[TASK STATEMENT] Reproduce the stretch of lines from the one containing "Task: Open the Settings menu" through the one containing "Action: 46,9", word for word.

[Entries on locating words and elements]
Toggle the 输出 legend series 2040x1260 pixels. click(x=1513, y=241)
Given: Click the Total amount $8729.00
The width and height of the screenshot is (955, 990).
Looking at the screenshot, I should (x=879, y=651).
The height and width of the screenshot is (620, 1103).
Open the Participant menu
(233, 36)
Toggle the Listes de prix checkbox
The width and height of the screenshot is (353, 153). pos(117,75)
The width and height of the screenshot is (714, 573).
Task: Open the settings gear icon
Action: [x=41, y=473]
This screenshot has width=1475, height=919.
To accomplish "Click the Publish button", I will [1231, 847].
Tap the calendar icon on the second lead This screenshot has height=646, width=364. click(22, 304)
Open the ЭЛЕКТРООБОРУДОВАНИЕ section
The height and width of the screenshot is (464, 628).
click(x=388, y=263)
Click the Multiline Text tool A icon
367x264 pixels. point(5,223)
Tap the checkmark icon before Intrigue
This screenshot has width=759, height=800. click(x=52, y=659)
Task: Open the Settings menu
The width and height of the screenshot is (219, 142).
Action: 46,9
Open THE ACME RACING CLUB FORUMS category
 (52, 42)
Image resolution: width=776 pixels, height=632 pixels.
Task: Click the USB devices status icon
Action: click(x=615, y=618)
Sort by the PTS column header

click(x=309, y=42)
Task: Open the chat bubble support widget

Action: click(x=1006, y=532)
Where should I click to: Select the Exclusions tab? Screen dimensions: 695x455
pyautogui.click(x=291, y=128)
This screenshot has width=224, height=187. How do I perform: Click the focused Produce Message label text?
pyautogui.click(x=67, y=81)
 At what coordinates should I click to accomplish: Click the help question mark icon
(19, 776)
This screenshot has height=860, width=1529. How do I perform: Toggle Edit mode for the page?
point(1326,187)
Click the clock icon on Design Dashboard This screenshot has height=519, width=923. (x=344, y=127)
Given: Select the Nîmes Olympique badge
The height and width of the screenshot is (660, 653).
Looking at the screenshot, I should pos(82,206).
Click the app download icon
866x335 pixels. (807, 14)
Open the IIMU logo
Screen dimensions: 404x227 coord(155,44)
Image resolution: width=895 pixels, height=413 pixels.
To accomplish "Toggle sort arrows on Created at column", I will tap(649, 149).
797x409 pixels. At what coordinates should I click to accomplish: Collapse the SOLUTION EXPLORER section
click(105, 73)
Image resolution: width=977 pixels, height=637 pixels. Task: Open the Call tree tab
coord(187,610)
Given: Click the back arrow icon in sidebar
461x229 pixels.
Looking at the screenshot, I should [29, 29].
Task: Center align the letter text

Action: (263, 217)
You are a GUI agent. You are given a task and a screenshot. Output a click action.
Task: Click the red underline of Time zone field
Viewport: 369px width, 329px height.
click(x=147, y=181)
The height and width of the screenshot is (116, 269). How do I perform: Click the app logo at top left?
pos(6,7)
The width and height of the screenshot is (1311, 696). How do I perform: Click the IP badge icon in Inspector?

[CORRECT RESPONSE]
Task: Open the Settings menu
The width and height of the screenshot is (219, 142).
Action: 46,9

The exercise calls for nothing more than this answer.